Le payeur donnait des instructions générales aux travailleurs au début de leur travail et à l'occasion par la suite. Les travailleurs rendaient compte à Brad Thompson, le chef d'équipe. Ils devaient tenir des feuilles de temps. Le payeur pouvait congédier un travailleur s'il n'effectuait pas ses tâches. Le degré de contrôle dépendait de l'expérience du travailleur. Dans la présente affaire, il y avait un contrôle suffisant pour conclure à l'existence d'un contrat de louage de services.

[12] b) Intégration

Selon la preuve, les travailleurs travaillaient exclusivement pour le payeur. Ce dernier ne pouvait exploiter son entreprise si les travailleurs n'accomplissaient pas leur tâches selon ses besoins. Les heures de travail irrégulières, qui étaient fonction des conditions de la météo, ne constituent pas un facteur déterminant.

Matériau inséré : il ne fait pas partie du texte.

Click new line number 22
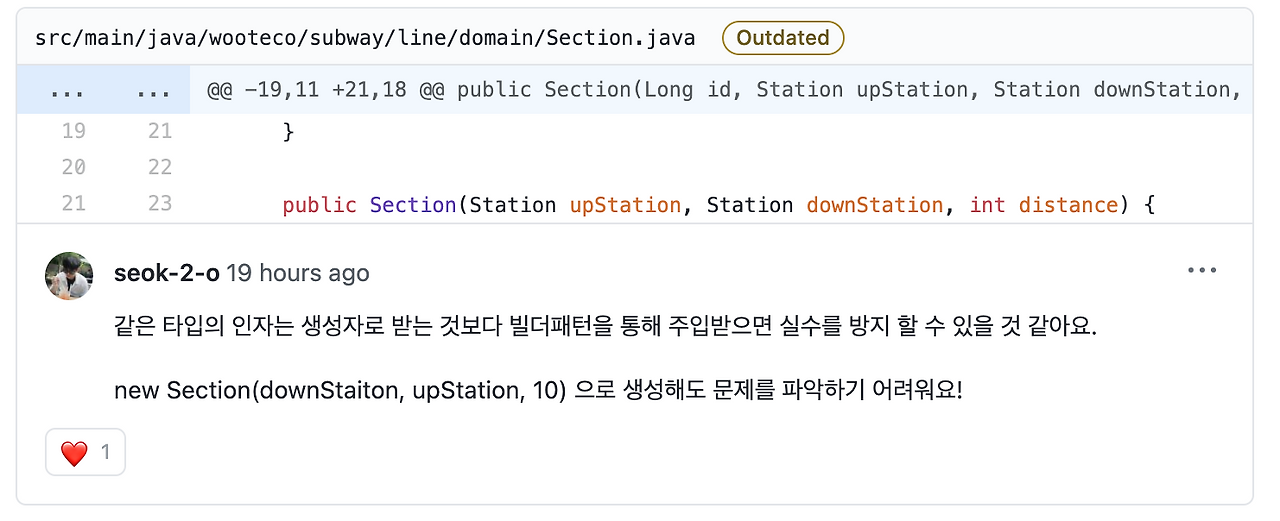Image resolution: width=1280 pixels, height=521 pixels. (x=160, y=167)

La preuve, à cet égard, nous permet de conclure qu'il y avait contrat de louage de services.

[13] c) Instruments de travail

Le travail était effectué à l'établissement du payeur. Ce dernier fournissait l'équipement principal et payait les travailleurs, qui se chargeaient des réparations. Les menus outils appartenant aux travailleurs ne sont pas un facteur important. Suivant la jurisprudence, les employés peuvent utiliser leurs propres outils de moindre valeur sans que soit compromis leur statut d'employés. La preuve, relativement à ce facteur, nous porte à conclure qu'il y avait contrat de louage de services.

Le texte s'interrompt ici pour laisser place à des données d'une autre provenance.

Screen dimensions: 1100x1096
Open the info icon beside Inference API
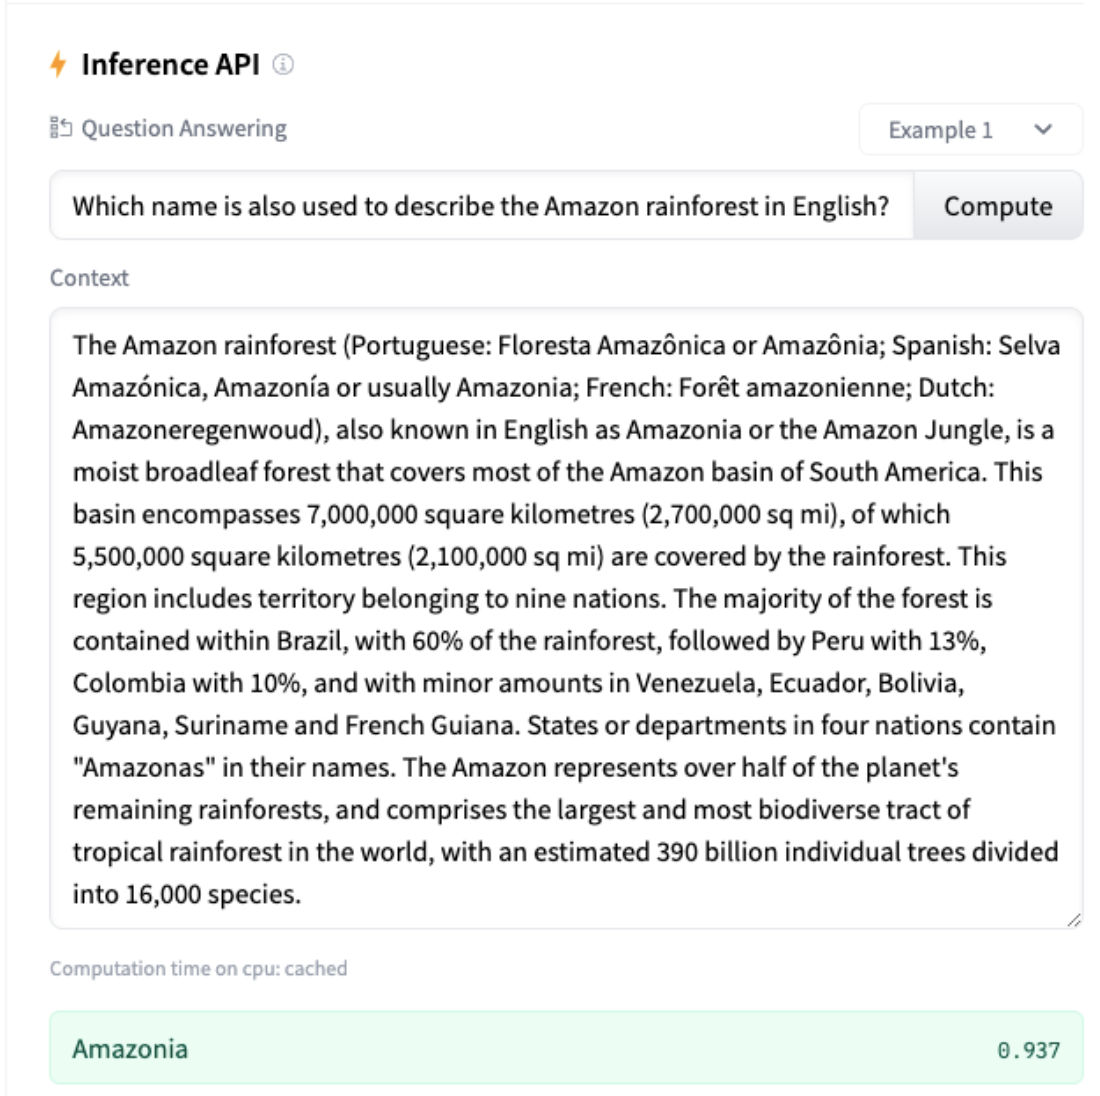pyautogui.click(x=284, y=65)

[14] d) Chances de bénéfice et risques de perte

On n'a produit aucune preuve établissant que les travailleurs réalisaient des bénéfices ou subissaient des pertes dans le cadre de la prestation de leurs services au cours de la période en cause. Ils étaient payés à l'heure, même lorsqu'ils réparaient l'équipement lourd. Compte tenu de cette preuve, il y avait contrat de louage de services.

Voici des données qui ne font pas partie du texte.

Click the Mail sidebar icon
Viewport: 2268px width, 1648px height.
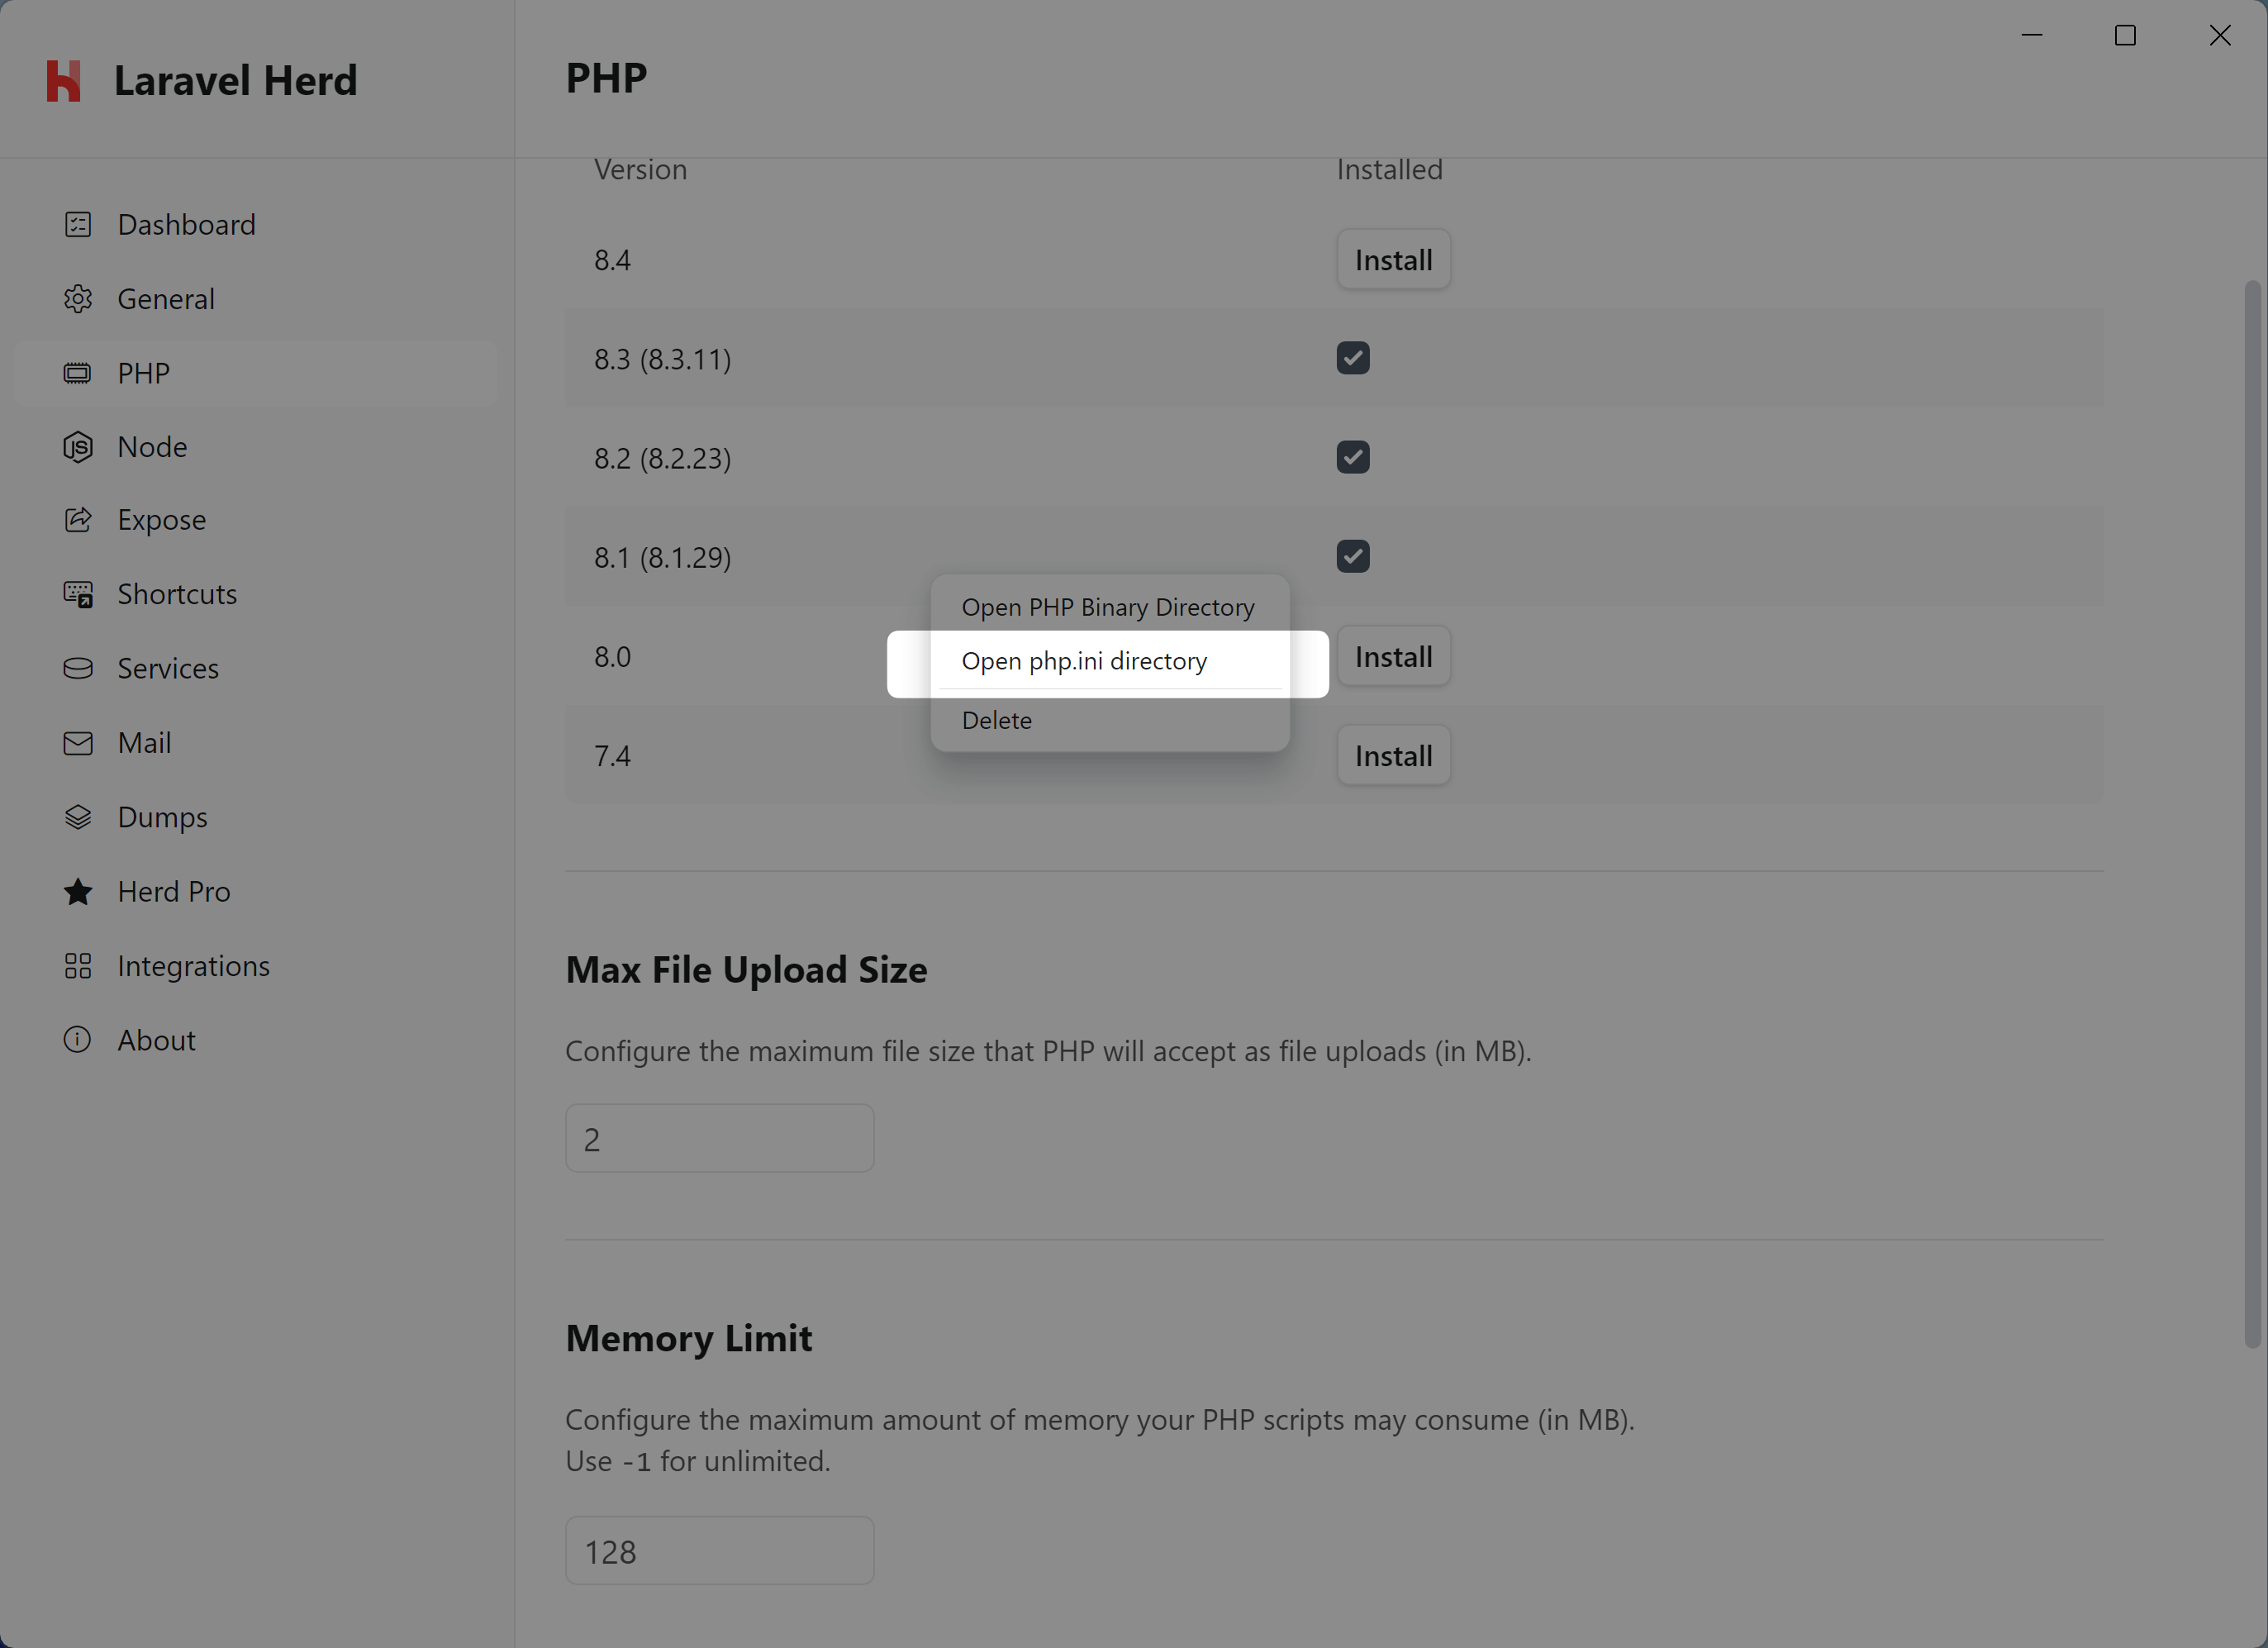(76, 743)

[15] Compte tenu de toutes les circonstances, dont le témoignage, les admissions et la preuve documentaire, je suis convaincu que l'appelante ne s'est pas acquittée de la charge qui lui incombait de prouver que le ministre a conclu à tort qu'il y avait contrat de louage de services.

[16] Les travailleurs exerçaient pour l'appelante un emploi assurable et cotisable au sens de l'alinéa 5(1)a) de la Loi sur l'assurance-emploi.

[17] Les appels sont rejetés et les évaluations sont confirmées.

Signé à Ottawa, Canada, ce 29e jour d'octobre 1999.

« J. F. Somers »

J.S.C.C.I.

[TRADUCTION FRANÇAISE OFFICIELLE]

Traduction certifiée conforme ce 28e jour de juin 2000.